« L’analyse a apporté d’immenses lumières sur le préverbal. Il est, dans la doctrine analytique, essentiellement lié au préconscient. C’est la somme des impressions, internes ou externes, des informations que le sujet reçoit du monde où il vit, des relations naturelles qu’il a avec lui — si tant est qu’il y ait chez l’homme des relations qui soient tout à fait naturelles, mais il y en a, si perverties soient-elles. Tout ce qui est de l’ordre de ce préverbal participe ainsi de ce que nous pouvons appeler une Gestalt intramondaine. Là-dedans, le sujet est la poupée infantile qu’il a été, il est l’objet excrémentiel, il est égout, il est ventouse. […].

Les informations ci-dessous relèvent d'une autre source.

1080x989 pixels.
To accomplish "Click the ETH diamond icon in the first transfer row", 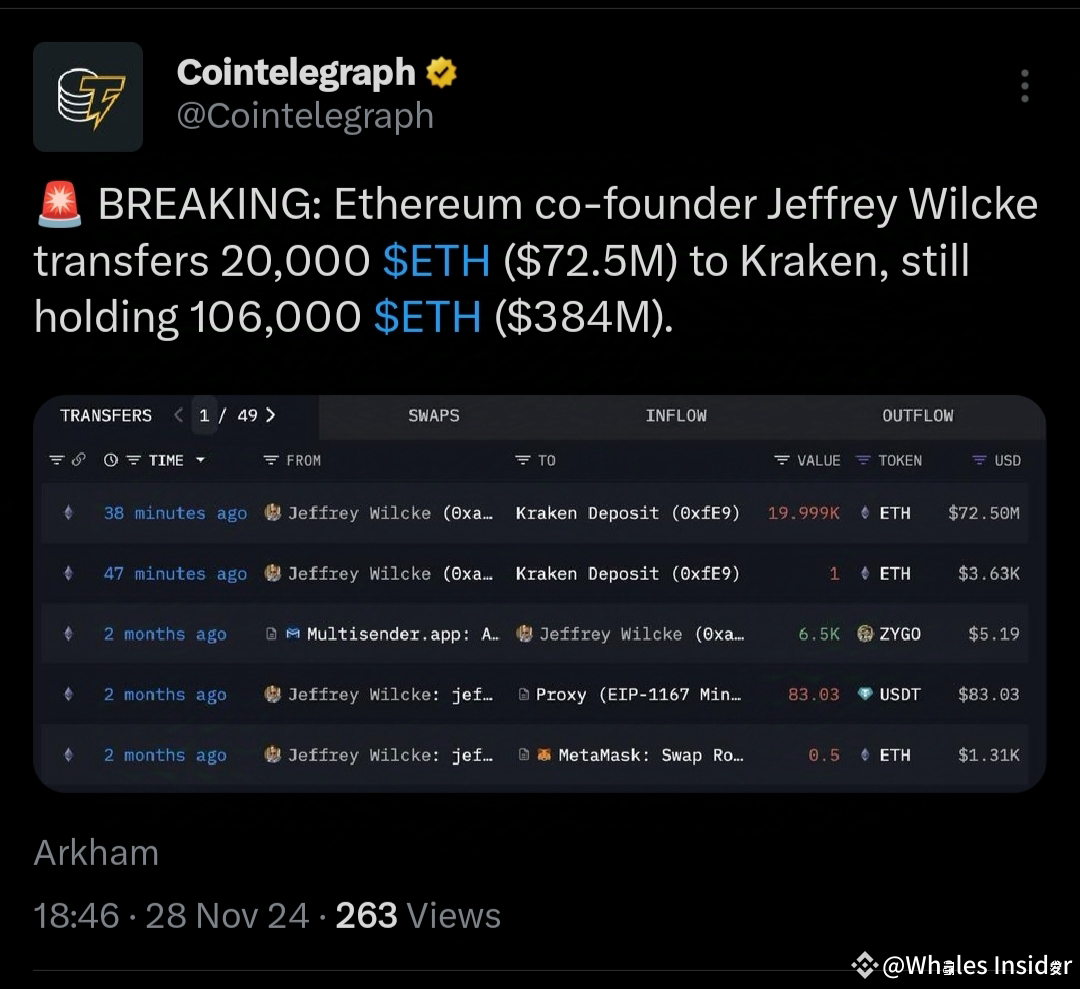I will point(864,512).
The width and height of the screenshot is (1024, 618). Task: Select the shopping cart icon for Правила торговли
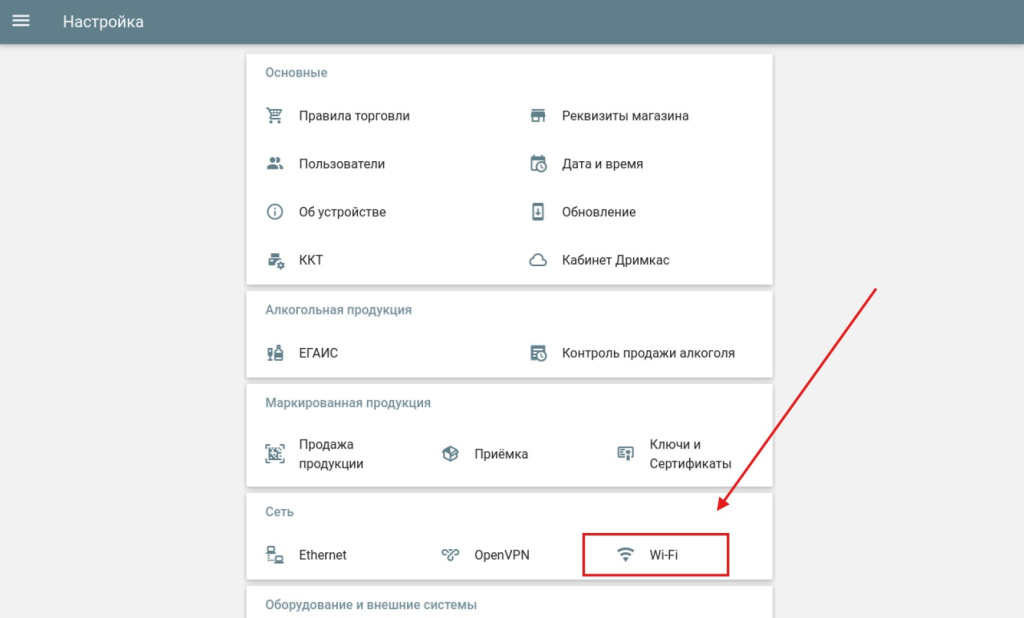(275, 115)
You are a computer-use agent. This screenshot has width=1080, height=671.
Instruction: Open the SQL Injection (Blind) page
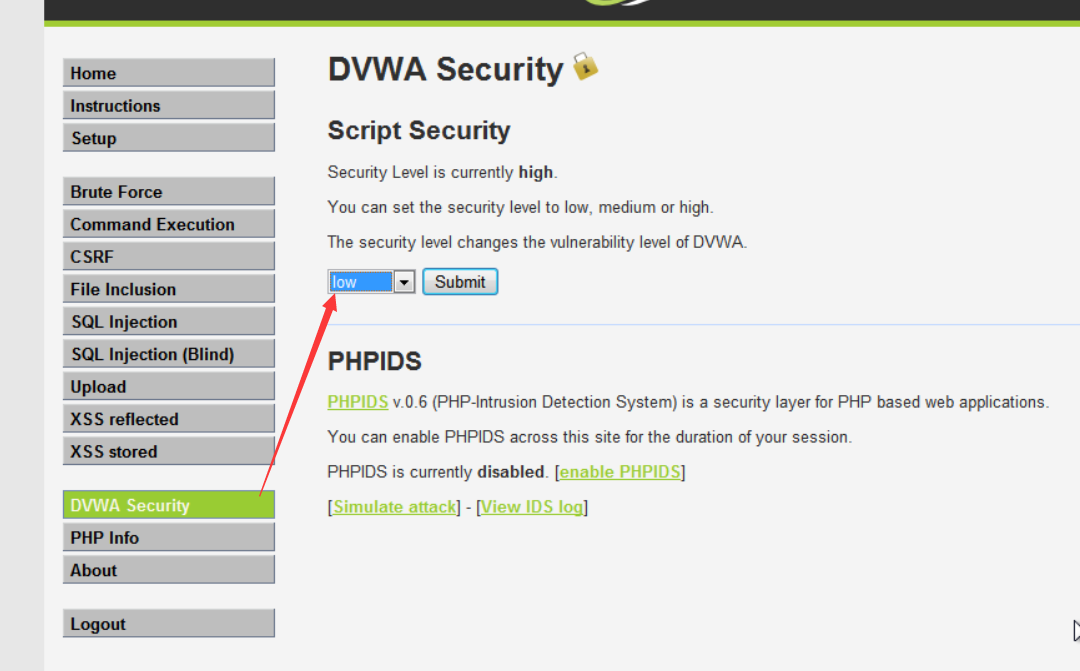coord(168,354)
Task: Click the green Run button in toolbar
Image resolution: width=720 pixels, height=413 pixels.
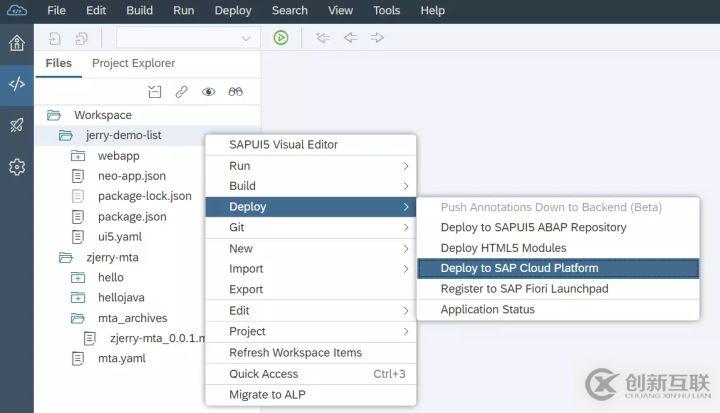Action: click(x=281, y=38)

Nous sommes là dans le chatoiement innombrable de la grande signification affective. Pour l’exprimer, les mots viennent en abondance au sujet, ils sont à sa disposition, aussi accessibles et aussi inépuisables dans leurs combinaisons que la nature à laquelle ils répondent. C’est le monde de l’enfant, dans lequel vous vous sentez à l’aise, d’autant plus que vous avez été familiarisés avec ses fantasmes — le haut vaut le bas, l’envers vaut l’endroit, etc. L’universelle équivalence est la loi de ce monde-là […].
Ce discours de la signification affective atteint d’emblée aux sources de la fabulation. […].
Au contraire, si nous suivons Freud, il est clair qu’aucune exploration, si profonde, si exhaustive soit-elle, du préconscient, ne mènera jamais à un phénomène inconscient comme tel » (Jacques LACAN, Le séminaire 1955-1956, Livre III, " Les Psychoses ", Seuil, Paris, 1981, p. 186).